Collected data entries
============

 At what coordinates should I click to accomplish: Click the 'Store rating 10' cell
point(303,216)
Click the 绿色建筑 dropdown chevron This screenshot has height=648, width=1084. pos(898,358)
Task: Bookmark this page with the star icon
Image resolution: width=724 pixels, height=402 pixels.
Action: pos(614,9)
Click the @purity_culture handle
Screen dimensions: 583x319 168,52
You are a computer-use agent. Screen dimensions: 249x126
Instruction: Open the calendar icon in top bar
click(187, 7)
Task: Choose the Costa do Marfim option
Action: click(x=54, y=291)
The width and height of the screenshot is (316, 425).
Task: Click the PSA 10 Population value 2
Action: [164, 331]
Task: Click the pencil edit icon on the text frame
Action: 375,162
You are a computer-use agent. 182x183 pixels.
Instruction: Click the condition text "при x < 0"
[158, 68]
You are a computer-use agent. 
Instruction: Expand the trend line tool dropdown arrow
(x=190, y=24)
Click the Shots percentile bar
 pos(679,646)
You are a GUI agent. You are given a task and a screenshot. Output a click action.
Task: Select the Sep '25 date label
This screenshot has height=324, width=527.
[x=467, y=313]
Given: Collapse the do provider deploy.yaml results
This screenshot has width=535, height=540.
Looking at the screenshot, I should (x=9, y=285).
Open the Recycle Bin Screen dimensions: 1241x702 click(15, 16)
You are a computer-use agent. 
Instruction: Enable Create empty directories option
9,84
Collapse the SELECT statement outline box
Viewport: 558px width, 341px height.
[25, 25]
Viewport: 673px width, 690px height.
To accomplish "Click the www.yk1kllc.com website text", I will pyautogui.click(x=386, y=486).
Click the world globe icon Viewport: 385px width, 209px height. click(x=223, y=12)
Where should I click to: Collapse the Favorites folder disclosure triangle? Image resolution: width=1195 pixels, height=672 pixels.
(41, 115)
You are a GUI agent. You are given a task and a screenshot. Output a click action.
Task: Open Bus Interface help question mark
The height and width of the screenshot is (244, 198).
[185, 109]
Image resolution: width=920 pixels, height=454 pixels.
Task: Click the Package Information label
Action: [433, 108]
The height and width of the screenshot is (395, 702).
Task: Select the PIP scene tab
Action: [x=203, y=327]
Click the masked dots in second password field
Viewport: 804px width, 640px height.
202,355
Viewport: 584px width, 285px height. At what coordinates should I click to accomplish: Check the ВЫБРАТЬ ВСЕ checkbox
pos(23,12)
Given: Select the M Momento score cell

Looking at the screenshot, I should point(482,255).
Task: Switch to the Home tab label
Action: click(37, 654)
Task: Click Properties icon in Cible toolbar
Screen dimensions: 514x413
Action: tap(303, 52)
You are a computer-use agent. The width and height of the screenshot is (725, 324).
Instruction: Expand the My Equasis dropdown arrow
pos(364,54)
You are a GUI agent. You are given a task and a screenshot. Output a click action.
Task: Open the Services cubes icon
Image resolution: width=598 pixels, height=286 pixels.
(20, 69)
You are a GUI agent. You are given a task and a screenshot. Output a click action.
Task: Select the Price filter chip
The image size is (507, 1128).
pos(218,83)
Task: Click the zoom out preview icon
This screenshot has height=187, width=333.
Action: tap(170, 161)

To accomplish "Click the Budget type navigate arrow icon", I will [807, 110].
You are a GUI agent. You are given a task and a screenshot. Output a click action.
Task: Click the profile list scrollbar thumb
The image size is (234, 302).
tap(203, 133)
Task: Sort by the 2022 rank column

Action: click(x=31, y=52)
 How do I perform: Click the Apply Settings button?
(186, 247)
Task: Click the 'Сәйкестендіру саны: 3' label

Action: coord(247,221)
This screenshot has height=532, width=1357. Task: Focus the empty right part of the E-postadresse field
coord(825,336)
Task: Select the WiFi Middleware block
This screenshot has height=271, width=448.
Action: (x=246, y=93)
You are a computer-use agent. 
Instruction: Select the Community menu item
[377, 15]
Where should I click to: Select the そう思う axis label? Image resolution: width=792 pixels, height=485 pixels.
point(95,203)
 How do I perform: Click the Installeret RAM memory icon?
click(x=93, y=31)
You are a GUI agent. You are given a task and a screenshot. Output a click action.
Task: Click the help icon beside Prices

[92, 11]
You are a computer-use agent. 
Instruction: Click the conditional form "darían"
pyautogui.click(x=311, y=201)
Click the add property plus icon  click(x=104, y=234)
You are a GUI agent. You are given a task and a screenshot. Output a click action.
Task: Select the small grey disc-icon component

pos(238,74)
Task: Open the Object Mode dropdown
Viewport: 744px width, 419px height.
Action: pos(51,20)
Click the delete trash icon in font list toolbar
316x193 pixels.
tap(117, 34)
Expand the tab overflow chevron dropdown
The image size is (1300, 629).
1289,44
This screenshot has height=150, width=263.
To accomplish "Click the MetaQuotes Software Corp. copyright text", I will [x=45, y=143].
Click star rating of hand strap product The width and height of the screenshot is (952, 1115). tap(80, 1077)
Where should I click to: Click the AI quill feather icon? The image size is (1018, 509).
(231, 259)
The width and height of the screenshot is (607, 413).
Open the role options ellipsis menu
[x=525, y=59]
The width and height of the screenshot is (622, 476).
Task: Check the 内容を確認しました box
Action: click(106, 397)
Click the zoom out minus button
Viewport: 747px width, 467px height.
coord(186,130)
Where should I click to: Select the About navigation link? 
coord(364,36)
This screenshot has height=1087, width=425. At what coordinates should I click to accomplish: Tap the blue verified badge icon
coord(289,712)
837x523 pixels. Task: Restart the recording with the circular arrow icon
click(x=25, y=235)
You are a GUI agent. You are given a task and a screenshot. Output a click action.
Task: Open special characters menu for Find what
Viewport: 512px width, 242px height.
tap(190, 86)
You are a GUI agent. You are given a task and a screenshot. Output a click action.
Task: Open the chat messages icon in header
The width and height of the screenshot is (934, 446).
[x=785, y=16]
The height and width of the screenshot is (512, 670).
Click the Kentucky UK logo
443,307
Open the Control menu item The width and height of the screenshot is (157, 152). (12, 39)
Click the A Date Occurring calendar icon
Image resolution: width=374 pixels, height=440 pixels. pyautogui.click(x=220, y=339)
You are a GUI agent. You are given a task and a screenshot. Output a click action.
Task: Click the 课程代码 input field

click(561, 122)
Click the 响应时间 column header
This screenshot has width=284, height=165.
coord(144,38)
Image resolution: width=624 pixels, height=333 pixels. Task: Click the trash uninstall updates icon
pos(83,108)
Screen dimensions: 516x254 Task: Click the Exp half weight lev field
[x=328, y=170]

============

→ Activity
Show every line of the data in which the word "header" appears.

→ Solution below
Task: Open the chat messages icon in header
Click the 响应时间 column header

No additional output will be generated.